------ PROVIDED MATERIAL ------

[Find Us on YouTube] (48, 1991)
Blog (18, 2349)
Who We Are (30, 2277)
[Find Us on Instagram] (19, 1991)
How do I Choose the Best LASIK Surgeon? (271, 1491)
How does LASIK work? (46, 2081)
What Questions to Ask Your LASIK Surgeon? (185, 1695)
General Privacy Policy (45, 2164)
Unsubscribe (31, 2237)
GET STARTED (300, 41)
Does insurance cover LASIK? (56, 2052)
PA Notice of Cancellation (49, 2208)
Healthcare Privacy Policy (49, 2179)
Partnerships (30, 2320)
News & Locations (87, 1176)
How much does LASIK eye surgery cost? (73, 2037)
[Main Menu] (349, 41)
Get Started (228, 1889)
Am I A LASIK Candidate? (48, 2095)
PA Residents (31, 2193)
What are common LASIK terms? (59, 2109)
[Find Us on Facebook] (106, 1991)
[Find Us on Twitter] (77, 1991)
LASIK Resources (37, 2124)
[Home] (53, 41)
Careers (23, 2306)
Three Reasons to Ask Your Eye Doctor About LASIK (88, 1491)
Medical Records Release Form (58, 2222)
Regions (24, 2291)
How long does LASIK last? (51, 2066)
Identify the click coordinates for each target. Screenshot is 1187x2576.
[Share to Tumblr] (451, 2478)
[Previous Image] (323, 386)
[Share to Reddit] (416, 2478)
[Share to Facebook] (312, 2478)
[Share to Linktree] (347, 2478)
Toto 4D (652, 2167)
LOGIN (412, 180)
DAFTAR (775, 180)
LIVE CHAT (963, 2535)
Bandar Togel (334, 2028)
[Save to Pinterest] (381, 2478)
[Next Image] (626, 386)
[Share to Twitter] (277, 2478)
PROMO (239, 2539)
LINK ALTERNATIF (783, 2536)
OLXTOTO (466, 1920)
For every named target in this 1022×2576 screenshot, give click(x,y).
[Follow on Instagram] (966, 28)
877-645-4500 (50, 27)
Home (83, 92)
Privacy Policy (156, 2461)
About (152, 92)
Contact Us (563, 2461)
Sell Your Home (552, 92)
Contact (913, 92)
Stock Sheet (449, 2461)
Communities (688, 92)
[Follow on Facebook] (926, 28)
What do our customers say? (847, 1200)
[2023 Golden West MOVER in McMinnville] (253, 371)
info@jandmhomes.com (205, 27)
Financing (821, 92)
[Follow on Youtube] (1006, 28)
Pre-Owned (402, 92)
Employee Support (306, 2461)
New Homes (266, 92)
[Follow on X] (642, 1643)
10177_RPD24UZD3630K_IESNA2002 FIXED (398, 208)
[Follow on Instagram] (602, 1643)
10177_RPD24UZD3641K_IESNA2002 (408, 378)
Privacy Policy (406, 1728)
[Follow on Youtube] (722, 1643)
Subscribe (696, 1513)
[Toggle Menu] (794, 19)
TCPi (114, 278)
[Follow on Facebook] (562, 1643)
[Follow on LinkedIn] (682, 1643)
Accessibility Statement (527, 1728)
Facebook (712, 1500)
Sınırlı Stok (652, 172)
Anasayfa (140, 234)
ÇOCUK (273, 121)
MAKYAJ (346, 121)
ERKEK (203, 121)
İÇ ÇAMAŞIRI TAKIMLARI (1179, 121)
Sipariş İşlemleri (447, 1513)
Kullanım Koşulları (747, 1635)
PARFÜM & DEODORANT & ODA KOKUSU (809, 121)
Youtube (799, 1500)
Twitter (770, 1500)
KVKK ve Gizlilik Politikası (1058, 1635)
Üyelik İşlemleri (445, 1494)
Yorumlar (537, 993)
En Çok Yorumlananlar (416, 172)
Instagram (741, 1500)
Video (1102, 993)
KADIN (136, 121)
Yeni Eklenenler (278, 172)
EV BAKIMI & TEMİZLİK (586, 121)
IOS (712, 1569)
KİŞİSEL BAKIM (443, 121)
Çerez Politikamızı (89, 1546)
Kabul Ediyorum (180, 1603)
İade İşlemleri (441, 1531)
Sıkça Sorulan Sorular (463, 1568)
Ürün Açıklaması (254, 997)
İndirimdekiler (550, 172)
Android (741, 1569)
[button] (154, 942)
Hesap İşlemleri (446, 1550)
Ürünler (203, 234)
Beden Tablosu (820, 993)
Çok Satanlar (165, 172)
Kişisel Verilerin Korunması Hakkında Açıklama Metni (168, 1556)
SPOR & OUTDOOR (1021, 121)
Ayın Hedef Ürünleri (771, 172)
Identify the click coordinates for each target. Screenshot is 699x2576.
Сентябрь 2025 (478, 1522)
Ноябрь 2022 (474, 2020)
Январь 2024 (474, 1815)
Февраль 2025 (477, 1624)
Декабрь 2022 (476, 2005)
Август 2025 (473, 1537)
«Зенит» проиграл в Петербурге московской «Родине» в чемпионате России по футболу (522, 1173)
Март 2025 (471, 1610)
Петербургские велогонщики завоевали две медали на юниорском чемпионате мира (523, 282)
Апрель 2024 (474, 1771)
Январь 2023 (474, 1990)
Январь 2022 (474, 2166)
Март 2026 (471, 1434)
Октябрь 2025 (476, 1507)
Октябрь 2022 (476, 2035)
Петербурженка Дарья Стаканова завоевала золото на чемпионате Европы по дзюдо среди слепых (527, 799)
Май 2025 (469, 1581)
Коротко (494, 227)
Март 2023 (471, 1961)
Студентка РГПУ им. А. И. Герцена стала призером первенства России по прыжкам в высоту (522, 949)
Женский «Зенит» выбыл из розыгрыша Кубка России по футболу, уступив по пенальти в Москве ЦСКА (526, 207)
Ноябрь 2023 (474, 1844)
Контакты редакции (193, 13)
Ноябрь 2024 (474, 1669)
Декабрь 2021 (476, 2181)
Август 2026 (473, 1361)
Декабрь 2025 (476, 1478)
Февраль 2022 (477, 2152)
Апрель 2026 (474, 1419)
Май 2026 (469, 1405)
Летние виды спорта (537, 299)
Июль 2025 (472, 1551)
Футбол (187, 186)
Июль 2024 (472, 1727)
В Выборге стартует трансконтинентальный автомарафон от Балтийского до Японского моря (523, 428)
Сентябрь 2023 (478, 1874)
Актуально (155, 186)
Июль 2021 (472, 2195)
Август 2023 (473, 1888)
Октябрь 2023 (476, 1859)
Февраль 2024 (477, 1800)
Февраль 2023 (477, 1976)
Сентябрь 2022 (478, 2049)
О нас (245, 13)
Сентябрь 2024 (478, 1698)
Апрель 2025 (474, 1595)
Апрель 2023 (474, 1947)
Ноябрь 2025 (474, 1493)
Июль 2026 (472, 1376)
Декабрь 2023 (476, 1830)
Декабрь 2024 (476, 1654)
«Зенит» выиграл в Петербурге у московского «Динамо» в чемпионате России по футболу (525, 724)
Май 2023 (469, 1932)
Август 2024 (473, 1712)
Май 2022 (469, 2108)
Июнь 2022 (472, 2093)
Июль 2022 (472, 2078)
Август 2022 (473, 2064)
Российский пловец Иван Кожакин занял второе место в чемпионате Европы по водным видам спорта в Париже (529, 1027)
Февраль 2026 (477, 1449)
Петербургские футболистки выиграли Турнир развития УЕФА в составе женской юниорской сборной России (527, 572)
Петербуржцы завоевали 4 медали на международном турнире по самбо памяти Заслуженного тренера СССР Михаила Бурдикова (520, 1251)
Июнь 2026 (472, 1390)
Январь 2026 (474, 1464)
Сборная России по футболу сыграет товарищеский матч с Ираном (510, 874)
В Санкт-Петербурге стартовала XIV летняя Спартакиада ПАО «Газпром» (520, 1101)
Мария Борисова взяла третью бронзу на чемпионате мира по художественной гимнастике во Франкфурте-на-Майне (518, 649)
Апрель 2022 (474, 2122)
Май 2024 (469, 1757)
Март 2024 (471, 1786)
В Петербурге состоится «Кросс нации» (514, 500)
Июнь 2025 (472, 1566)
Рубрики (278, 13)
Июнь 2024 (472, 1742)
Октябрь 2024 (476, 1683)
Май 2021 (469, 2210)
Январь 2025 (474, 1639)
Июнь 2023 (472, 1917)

------

Exact duplication is required for the lines above, from the line that contains "En Çok Yorumlananlar (416, 172)" to the line that contains "Ürünler (203, 234)", inclusive; omit all others.

_ANSWER TO THE EXERCISE:_
En Çok Yorumlananlar (416, 172)
Instagram (741, 1500)
Video (1102, 993)
KADIN (136, 121)
Yeni Eklenenler (278, 172)
EV BAKIMI & TEMİZLİK (586, 121)
IOS (712, 1569)
KİŞİSEL BAKIM (443, 121)
Çerez Politikamızı (89, 1546)
Kabul Ediyorum (180, 1603)
İade İşlemleri (441, 1531)
Sıkça Sorulan Sorular (463, 1568)
Ürün Açıklaması (254, 997)
İndirimdekiler (550, 172)
Android (741, 1569)
[button] (154, 942)
Hesap İşlemleri (446, 1550)
Ürünler (203, 234)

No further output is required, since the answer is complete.